* **WHAT THE EXERCISE ASKS**: Your copy runs from the line containing "Task: Click the Expenditure 1500 amount" through the last line of the listing, both included. Restate those lines word for word and leave out pictures.

* **MATERIAL FOR THE TASK**:
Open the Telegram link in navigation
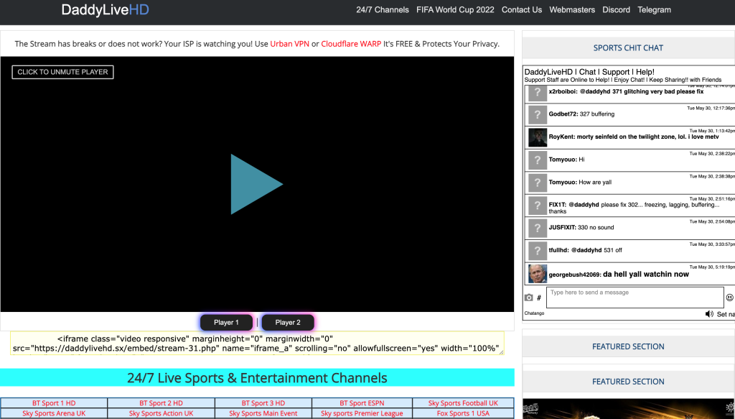This screenshot has width=735, height=419. click(x=654, y=10)
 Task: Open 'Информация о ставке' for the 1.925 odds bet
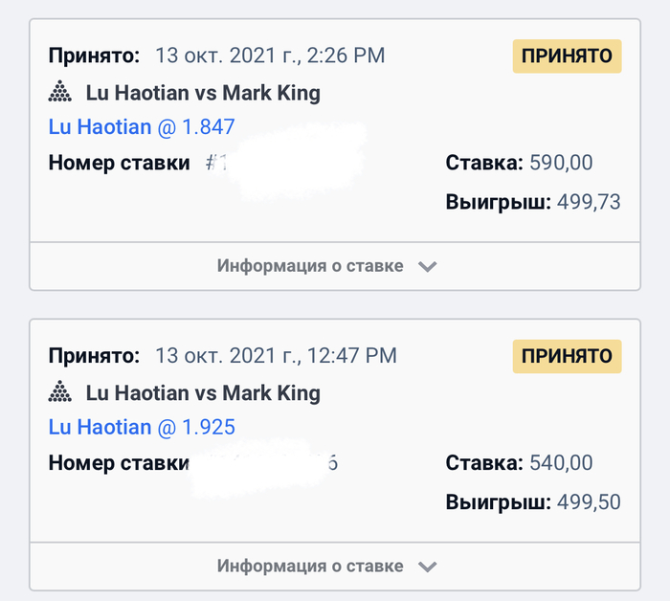pyautogui.click(x=310, y=567)
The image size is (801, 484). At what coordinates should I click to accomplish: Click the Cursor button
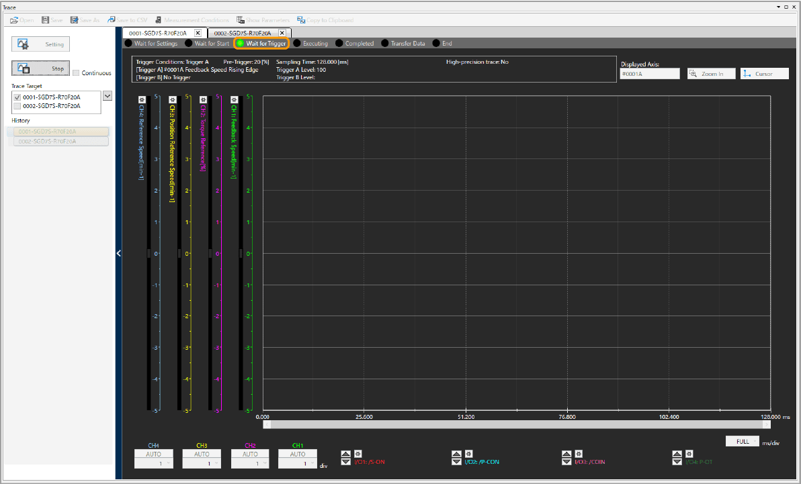tap(764, 74)
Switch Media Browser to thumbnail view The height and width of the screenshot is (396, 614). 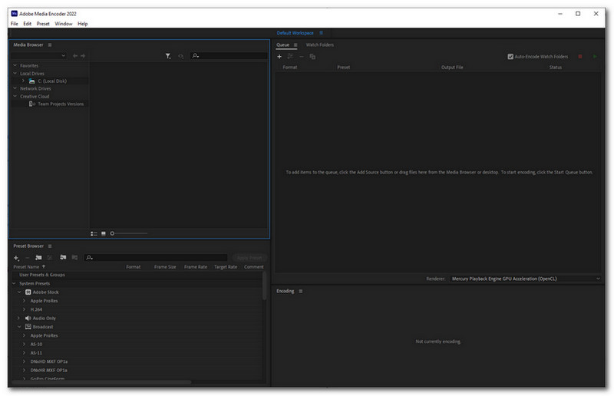pyautogui.click(x=104, y=233)
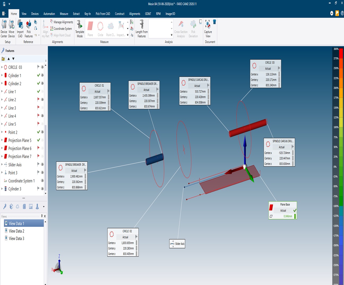The height and width of the screenshot is (285, 344).
Task: Open the Measure gallery dropdown arrow
Action: tap(128, 35)
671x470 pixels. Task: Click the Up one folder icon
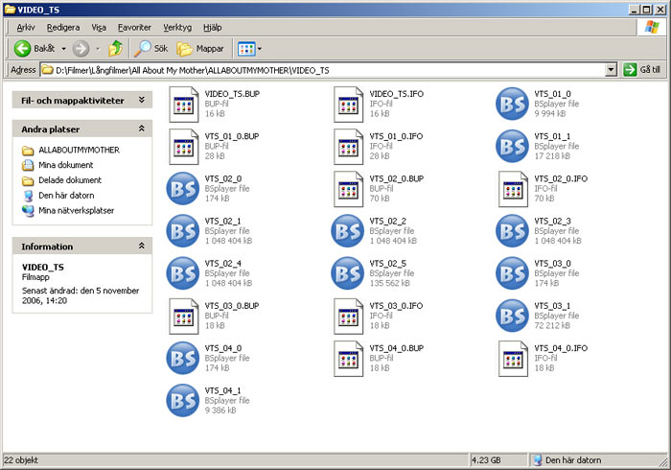[115, 48]
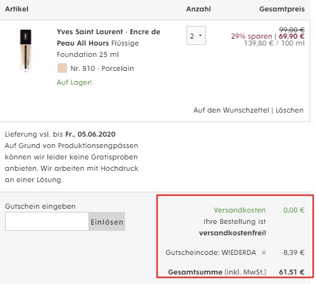Select the Anzahl column header

[x=198, y=9]
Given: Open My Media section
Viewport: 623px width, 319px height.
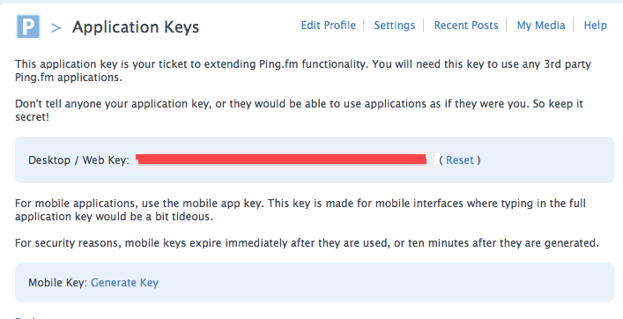Looking at the screenshot, I should [x=541, y=26].
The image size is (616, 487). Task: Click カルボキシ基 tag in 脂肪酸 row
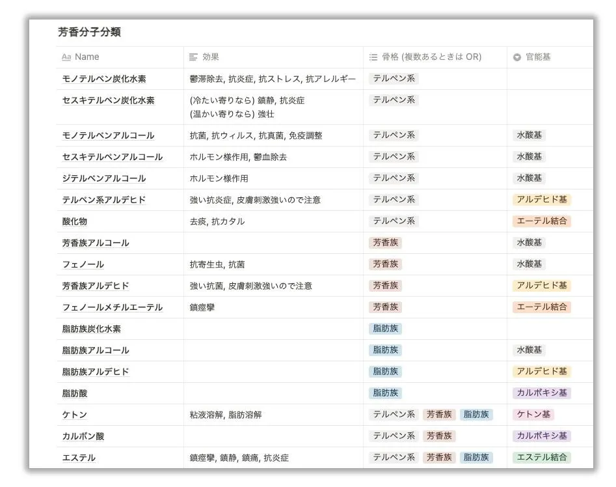(541, 393)
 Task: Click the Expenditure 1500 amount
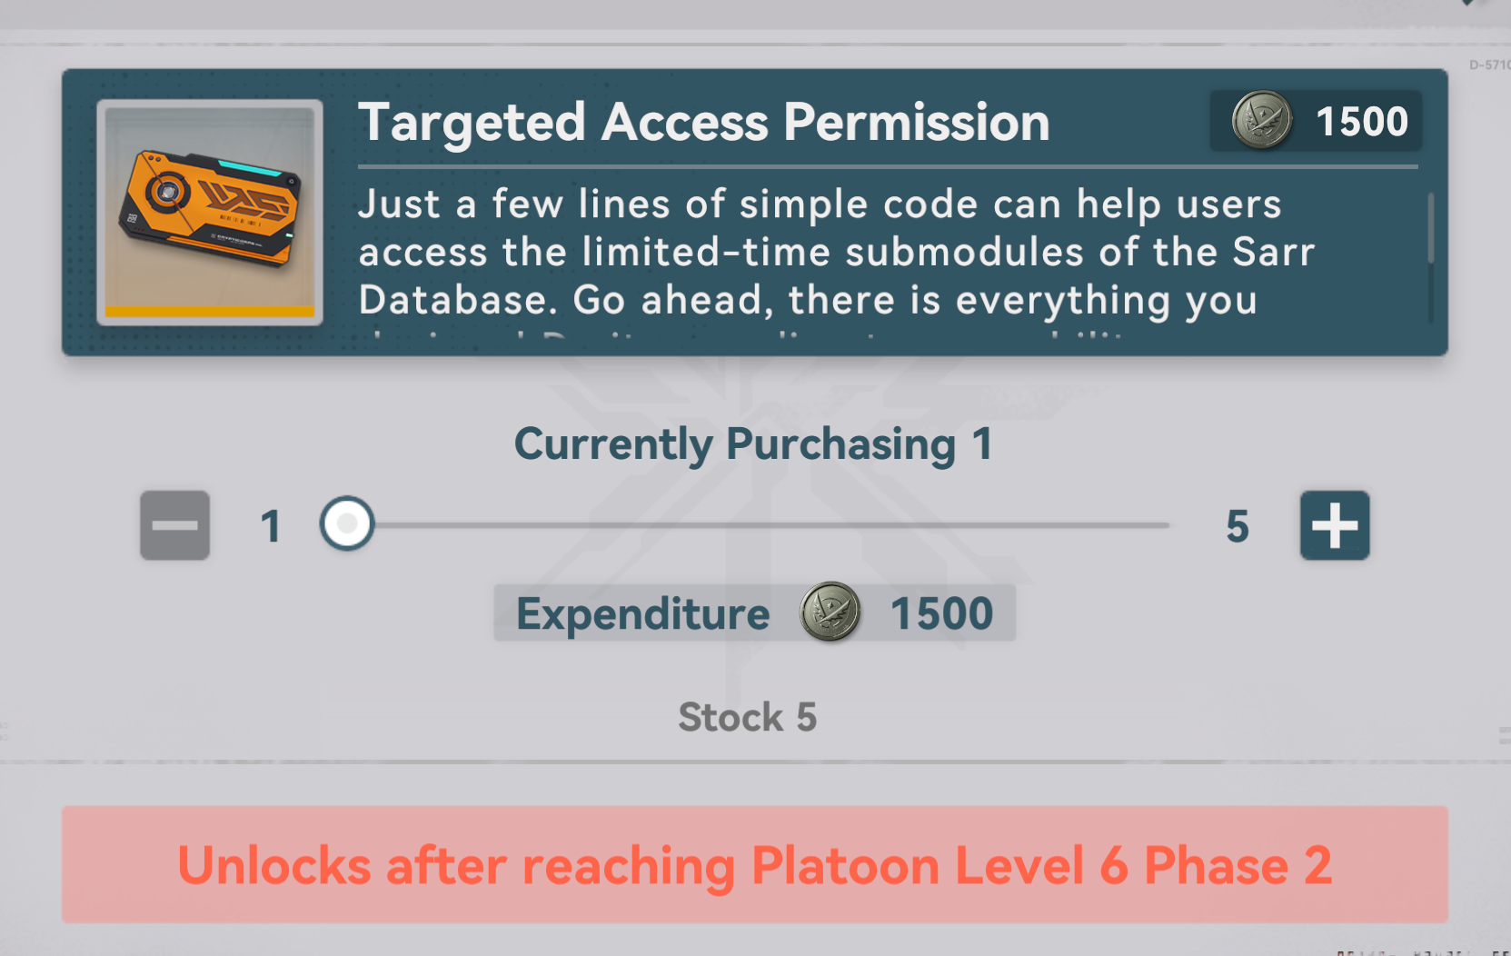[x=942, y=613]
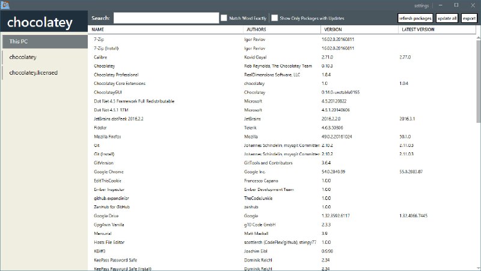Open the chocolatey.licensed source
The height and width of the screenshot is (271, 481).
pos(44,72)
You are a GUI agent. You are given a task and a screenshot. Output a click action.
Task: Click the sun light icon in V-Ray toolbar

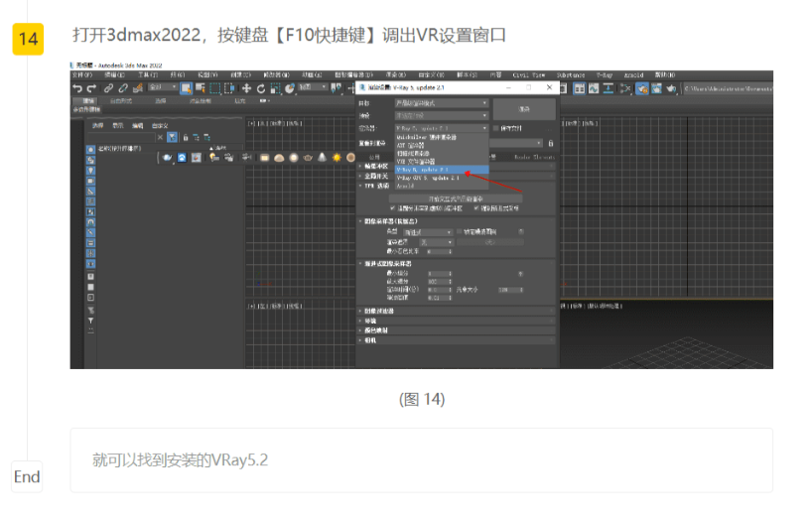337,157
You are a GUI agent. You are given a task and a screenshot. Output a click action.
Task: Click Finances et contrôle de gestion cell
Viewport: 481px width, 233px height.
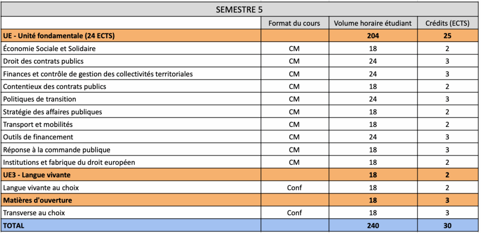click(x=98, y=74)
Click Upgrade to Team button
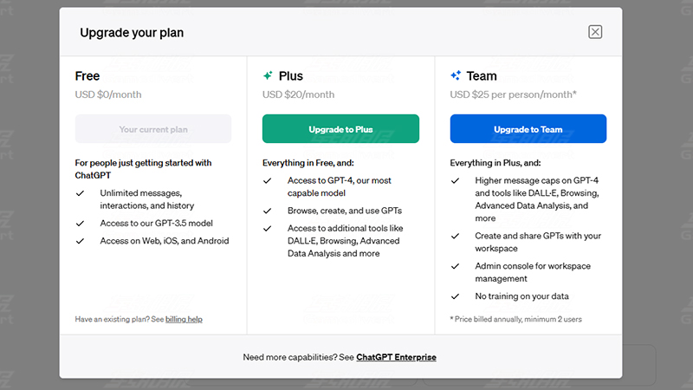Screen dimensions: 693x390 tap(528, 128)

* **RESULT OF THIS TASK**:
 Task: Click the Expenditure 1500 amount
[x=942, y=613]
Open the chocolatey.licensed source
The height and width of the screenshot is (271, 481).
pos(44,72)
You are a GUI agent. You are given a task and a screenshot. Output a click action.
Task: Click the sun light icon in V-Ray toolbar

337,157
You are a GUI agent. You are given a task and a screenshot. Output a click action.
Task: Click Finances et contrôle de gestion cell
Viewport: 481px width, 233px height.
click(x=98, y=74)
Click Upgrade to Team button
Screen dimensions: 693x390 tap(528, 128)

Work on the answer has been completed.